## TASK GOAL
Reproduce the passage of the crypto regulation episode text between "Welcome to Finance" and "BIS for short.", inclusive.

## SELECTED TEXT
◇ ◇ ◇ ◇ ◇ ◇ ◇
Welcome to Finance and Fury. This episode we will continue looking at the crypto markets. In particular, we focus on the regulatory frameworks that have been released by the Bank for international settlements, BIS for short.

  1. One division of the BIS – the Basel Committee on Banking Supervision – released a consultation paper this month to provide a framework to every nation’s regulator of financial institutions on how to treat cryptocurrencies –
    1. Now – the Basel Committee on Banking Supervision is the world’s most powerful regulator of banking standards and rules – it gets to decide what capital adequacy banks should focus on, as well as what assets should be classified as capital – if you have been listening for a while, you would have heard me mention this group – they are who APRA, who regulates superfunds and banks in Aus take their directions from
    2. So this recent release is meant to provide the framework for banks on how to treat different forms of cryptocurrency on their balance sheets – if they wish to start purchasing crypto
  2. The big question of this episode is if this is a major win for cryptocurrencies, as it was initially treated as purely based around market price reactions, or is this something that could actually damage the crypto markets through a financial system takeover?
◇ ◇ ◇ ◇ ◇ ◇ ◇
## RECORDS SUPPLIED
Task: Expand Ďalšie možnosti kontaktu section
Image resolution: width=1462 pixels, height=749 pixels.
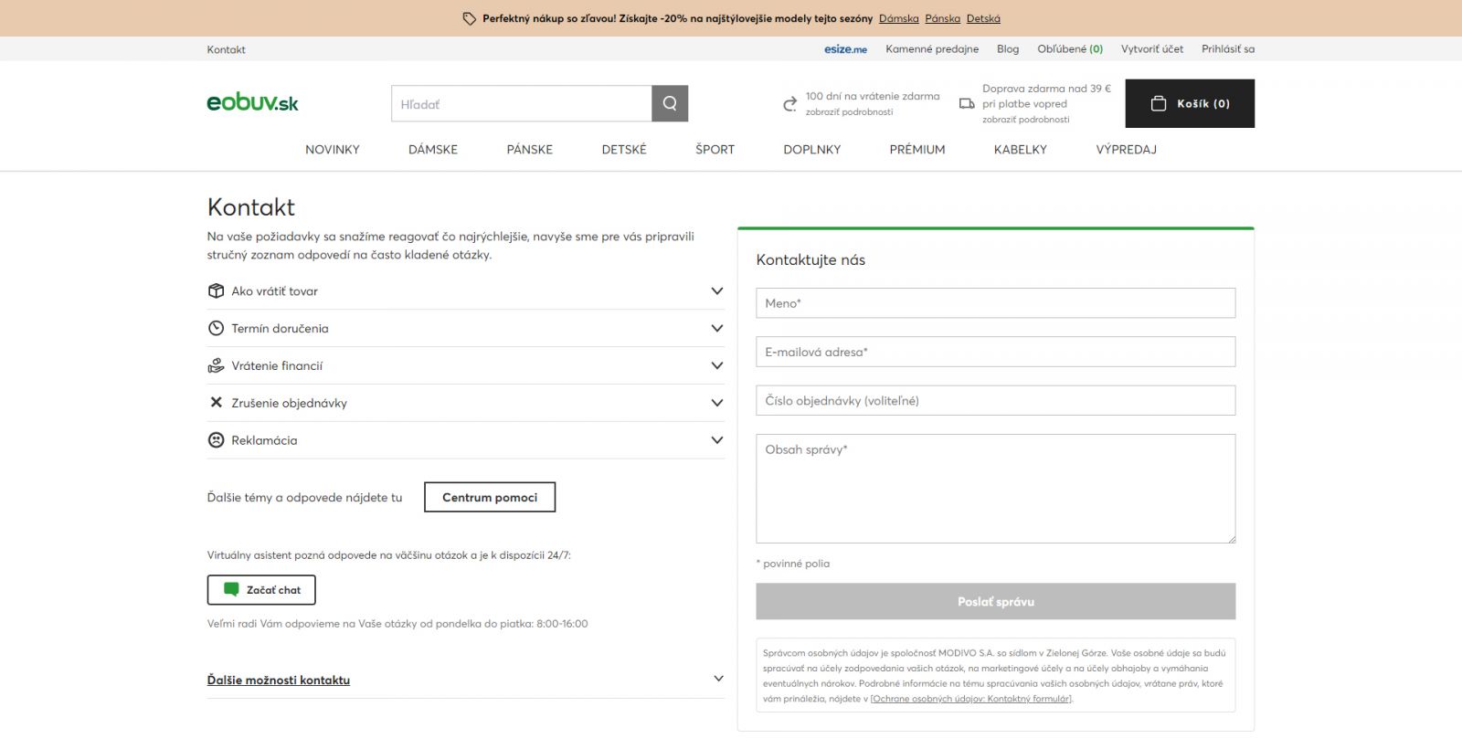Action: click(718, 679)
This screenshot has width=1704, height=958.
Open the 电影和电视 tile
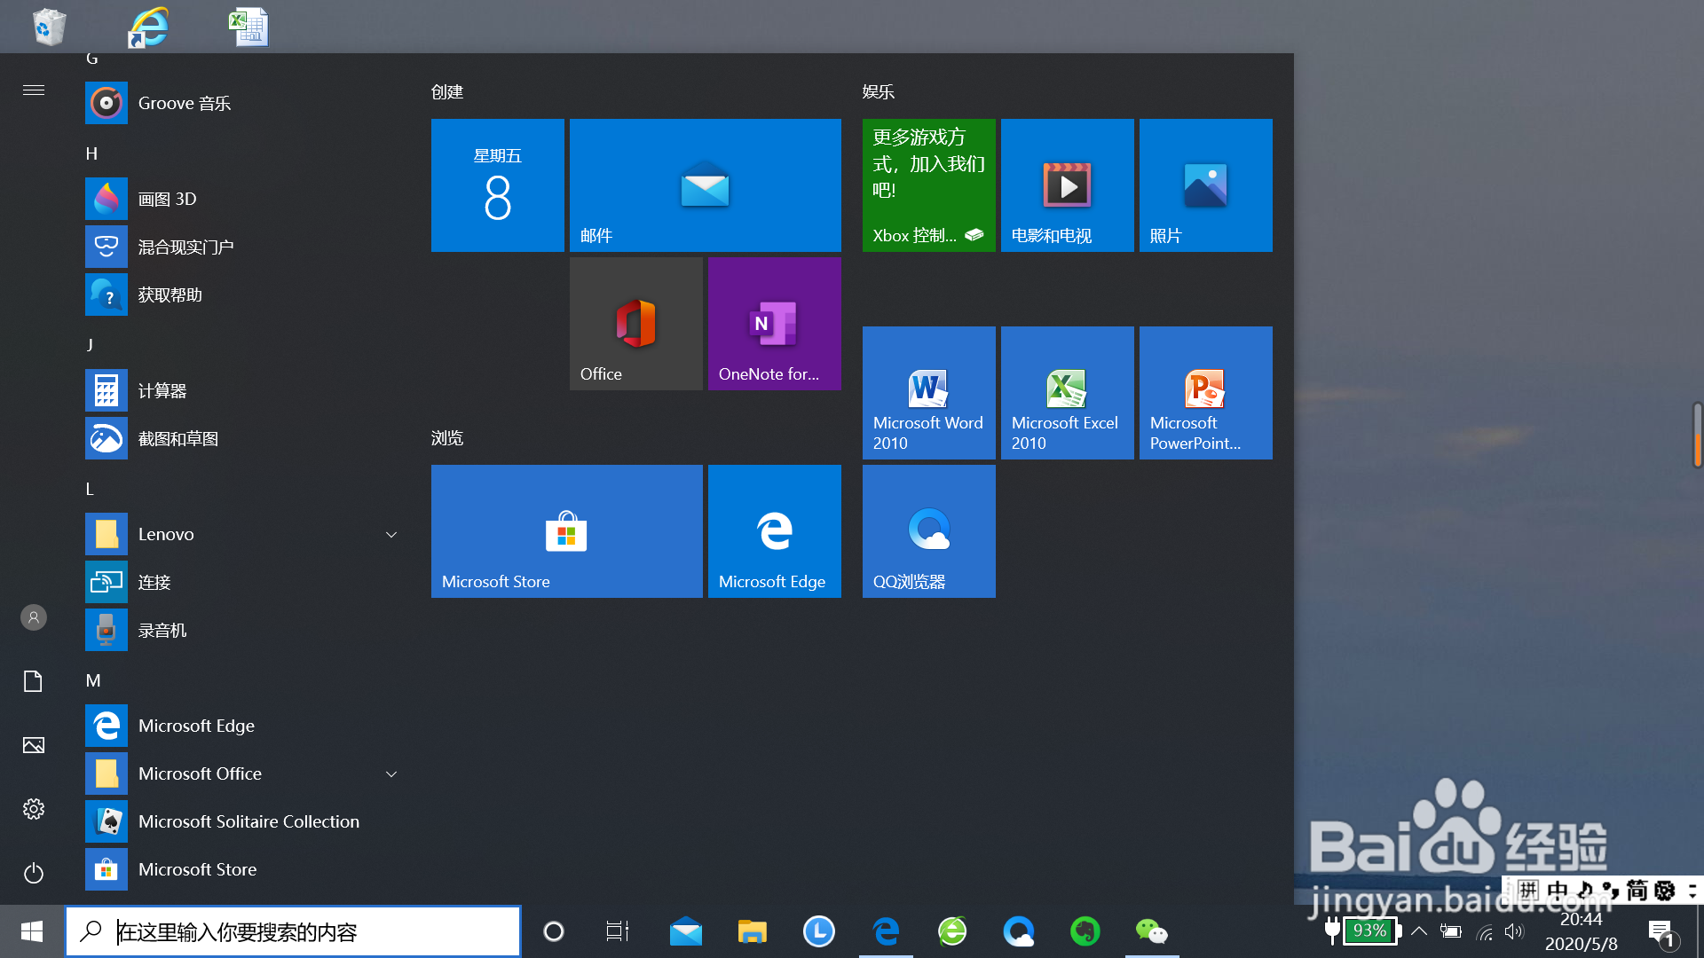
◇ ◇ ◇ ◇ ◇ ◇ ◇
## EXERCISE RESULT
Welcome to Finance and Fury. This episode we will continue looking at the crypto markets. In particular, we focus on the regulatory frameworks that have been released by the Bank for international settlements, BIS for short.